Hmmm, thought Maria, I wonder if I can get a job transfer sorted out with The Crabby? Who knows, maybe I could even join a proper running club up there; I’d like to get better at running.
Umhlabathi 5.4 Early 90s; Up North
Robert’s assumptions about Nice Places To Live on the Wirral were indeed well founded. They found a well-built 1920s detached house in a quiet cul-de-sac aptly named Private Drive. The purchase was not without its difficulties. What was originally intended as a four-week stay in a very posh hotel in Bromborough, a town a few miles down the M53, courtesy of the usual company relocation package, soon turned into a three-month battle of nerves for the Marleys.

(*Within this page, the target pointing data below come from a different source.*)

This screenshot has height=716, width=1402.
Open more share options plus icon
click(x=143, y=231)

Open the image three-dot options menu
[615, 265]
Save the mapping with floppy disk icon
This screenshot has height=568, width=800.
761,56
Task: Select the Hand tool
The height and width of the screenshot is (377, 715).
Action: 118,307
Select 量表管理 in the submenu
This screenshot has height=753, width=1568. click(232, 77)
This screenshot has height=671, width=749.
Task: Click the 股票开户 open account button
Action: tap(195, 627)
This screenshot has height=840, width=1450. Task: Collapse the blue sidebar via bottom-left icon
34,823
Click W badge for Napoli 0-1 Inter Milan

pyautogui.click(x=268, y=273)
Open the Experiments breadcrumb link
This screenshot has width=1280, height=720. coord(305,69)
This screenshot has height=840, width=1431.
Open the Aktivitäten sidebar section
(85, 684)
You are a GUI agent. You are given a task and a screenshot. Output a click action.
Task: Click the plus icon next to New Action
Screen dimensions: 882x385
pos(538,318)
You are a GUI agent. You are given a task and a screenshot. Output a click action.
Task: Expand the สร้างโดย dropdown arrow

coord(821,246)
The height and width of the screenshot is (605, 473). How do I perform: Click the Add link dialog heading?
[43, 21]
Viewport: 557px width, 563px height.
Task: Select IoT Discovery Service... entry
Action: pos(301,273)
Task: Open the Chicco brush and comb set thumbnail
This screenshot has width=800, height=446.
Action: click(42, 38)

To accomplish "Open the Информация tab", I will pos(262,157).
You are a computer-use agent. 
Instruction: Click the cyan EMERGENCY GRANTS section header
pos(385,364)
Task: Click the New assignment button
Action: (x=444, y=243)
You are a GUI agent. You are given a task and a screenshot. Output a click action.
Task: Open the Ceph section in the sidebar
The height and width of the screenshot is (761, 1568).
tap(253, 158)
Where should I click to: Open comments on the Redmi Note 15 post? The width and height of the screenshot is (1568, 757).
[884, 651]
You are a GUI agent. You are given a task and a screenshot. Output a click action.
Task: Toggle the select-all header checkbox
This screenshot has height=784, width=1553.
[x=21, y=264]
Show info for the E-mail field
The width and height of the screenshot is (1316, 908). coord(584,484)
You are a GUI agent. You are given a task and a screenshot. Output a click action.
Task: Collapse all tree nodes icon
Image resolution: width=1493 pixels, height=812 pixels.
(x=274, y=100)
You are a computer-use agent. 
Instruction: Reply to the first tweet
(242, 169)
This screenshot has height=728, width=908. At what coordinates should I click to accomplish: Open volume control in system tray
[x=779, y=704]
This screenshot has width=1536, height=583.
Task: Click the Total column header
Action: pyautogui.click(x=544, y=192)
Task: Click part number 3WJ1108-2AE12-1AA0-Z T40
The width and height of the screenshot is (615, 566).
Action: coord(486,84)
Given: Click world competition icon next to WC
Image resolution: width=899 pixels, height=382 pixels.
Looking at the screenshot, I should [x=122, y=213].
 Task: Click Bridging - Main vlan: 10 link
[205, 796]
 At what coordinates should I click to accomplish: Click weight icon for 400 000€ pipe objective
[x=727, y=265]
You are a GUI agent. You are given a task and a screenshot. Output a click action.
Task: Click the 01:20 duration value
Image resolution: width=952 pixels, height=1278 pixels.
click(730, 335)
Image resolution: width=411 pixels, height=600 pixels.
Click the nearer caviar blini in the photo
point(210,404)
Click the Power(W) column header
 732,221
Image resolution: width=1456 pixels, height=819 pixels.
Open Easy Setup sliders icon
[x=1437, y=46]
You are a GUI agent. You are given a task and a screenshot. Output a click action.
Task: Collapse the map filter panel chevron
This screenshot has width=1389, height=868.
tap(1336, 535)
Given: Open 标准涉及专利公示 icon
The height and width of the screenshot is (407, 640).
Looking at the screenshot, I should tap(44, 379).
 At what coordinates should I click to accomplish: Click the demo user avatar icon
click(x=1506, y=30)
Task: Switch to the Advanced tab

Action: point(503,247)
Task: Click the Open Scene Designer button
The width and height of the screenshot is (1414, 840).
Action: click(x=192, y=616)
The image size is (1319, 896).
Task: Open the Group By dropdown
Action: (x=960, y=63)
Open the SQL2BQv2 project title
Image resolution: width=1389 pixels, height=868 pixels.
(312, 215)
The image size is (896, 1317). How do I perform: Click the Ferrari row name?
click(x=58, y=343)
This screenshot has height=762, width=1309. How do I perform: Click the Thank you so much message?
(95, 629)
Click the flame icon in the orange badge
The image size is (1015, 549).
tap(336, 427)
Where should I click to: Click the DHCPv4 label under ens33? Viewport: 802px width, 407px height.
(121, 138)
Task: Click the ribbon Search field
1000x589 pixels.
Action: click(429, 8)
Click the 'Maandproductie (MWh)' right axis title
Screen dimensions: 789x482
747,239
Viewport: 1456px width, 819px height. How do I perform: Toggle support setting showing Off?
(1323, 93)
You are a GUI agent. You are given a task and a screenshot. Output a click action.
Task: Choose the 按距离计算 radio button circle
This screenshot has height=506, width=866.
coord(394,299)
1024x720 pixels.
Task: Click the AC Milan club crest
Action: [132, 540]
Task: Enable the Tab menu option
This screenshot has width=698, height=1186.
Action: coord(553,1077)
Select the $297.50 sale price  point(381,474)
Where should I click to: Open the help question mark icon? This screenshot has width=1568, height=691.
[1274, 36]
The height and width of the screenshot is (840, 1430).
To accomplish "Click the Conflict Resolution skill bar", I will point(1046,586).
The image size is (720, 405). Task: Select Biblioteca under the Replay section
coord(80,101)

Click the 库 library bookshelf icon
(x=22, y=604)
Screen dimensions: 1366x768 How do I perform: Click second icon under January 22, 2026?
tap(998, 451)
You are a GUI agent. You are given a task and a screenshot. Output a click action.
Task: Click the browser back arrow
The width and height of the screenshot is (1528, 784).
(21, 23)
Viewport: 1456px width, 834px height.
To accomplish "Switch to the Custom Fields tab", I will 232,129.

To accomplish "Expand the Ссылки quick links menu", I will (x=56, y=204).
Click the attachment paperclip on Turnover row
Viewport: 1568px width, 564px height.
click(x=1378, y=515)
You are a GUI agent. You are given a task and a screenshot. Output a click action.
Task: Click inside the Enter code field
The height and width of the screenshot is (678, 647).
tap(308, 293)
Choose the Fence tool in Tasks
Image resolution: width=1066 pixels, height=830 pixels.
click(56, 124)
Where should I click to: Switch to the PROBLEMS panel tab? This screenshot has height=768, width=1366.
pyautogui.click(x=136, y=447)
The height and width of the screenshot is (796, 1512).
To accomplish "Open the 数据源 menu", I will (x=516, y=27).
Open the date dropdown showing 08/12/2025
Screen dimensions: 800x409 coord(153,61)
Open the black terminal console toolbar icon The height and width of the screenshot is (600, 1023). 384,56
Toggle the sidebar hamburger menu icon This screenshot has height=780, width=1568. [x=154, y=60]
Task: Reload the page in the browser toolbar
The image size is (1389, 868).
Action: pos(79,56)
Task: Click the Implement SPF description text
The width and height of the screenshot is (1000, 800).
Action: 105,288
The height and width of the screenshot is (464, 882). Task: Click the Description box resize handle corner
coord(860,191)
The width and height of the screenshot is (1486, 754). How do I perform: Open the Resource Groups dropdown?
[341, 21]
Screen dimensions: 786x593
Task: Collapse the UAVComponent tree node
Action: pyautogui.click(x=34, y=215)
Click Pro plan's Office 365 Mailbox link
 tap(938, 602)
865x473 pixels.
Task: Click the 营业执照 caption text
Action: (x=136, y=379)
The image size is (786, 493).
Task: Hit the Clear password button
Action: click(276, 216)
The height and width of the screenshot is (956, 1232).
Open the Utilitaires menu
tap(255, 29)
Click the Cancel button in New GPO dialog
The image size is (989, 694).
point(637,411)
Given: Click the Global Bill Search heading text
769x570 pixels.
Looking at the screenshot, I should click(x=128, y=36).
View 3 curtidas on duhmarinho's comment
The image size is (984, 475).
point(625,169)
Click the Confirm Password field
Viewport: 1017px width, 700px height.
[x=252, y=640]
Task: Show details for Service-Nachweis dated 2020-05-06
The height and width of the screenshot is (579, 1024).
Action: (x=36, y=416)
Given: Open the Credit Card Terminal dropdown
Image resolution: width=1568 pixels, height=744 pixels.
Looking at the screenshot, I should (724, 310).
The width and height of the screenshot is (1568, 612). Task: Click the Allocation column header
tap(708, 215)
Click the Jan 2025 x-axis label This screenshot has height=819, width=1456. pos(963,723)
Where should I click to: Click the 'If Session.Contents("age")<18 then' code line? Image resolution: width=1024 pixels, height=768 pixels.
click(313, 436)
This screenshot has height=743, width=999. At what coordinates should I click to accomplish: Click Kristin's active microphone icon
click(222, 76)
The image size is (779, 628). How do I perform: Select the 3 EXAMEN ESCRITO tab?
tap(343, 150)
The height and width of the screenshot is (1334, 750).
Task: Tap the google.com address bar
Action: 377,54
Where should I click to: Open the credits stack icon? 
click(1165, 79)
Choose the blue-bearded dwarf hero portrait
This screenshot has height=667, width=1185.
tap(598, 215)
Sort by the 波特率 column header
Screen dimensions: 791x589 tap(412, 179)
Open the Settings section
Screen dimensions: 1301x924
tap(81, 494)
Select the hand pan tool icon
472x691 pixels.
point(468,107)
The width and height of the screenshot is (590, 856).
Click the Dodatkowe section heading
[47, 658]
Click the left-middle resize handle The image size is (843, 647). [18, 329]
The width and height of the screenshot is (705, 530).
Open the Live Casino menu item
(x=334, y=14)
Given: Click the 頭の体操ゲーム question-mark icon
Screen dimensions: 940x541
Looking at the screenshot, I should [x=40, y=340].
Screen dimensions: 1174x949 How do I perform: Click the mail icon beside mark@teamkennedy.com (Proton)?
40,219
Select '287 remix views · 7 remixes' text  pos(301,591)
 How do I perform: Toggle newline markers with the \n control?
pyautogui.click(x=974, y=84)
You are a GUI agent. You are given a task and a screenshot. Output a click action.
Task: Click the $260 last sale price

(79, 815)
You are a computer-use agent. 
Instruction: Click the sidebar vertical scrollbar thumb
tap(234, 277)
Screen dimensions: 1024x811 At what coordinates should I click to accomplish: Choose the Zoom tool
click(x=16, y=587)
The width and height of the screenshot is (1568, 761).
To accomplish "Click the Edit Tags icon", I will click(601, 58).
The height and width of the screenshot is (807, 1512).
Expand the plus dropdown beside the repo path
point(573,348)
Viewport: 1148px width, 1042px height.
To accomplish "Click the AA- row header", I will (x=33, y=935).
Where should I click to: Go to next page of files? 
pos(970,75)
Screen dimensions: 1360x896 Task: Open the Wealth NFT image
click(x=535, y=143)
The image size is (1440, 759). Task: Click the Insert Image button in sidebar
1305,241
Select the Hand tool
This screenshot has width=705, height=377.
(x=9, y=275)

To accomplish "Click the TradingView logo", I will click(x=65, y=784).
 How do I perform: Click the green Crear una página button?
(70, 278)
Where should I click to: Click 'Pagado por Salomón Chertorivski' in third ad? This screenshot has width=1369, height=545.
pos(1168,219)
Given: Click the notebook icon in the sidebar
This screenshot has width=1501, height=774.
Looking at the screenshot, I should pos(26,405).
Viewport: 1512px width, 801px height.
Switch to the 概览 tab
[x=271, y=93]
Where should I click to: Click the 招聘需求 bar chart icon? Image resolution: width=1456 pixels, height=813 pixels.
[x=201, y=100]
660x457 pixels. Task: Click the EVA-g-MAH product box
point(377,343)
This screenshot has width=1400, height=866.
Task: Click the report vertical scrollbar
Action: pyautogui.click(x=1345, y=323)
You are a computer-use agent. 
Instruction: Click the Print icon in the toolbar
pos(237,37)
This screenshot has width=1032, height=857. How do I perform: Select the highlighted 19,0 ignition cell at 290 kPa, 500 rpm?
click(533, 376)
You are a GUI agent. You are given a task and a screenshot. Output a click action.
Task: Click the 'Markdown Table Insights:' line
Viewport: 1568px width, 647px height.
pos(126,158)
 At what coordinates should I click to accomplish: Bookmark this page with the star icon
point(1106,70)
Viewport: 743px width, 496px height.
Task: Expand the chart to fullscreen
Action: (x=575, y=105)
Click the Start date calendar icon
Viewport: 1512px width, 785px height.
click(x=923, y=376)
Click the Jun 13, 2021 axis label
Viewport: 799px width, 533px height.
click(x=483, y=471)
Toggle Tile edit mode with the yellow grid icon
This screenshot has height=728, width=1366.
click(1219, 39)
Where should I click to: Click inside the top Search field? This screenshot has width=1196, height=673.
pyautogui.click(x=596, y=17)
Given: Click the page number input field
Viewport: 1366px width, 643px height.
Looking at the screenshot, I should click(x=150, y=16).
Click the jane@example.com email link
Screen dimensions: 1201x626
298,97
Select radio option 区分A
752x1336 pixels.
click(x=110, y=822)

This was due to various sets of solicitors having to wrangle over details of the sale between the two current occupants of the house who were unfortunately going through a rather messy divorce.
“Bloody hell, it would be easier if one of them just killed the other one,” grumbled Robert one evening after opening another letter from the solicitors informing them of yet a further delay.
“That’s a horrible thing to say,” chided Maria, even though she too was getting fed up being confined to the single hotel room they were occupying in the interim. There was a limit to how much four-star service you could take when the menu in the beautifully appointed in-house restaurant continually cycled on a two-week basis and about the only thing you could manage to make in the room were cups of tea, coffee, or hot chocolate from the ubiquitous purple and blue Cadbury’s sachets. Even the fact that there was a well-equipped gym and training hall at the hotel as it doubled as the local area public leisure centre eventually failed to compensate for the suffocating confinement of living in one room when you were used to your own full living-space. The young girl taking their order at the dining table one evening had been both surprised and horrified when Robert and Maria had pushed the menus to one side and more or less begged her to ask the kitchen to get them some beans on toast as they had had enough of Fine Cuisine for that particular week, thank you very much.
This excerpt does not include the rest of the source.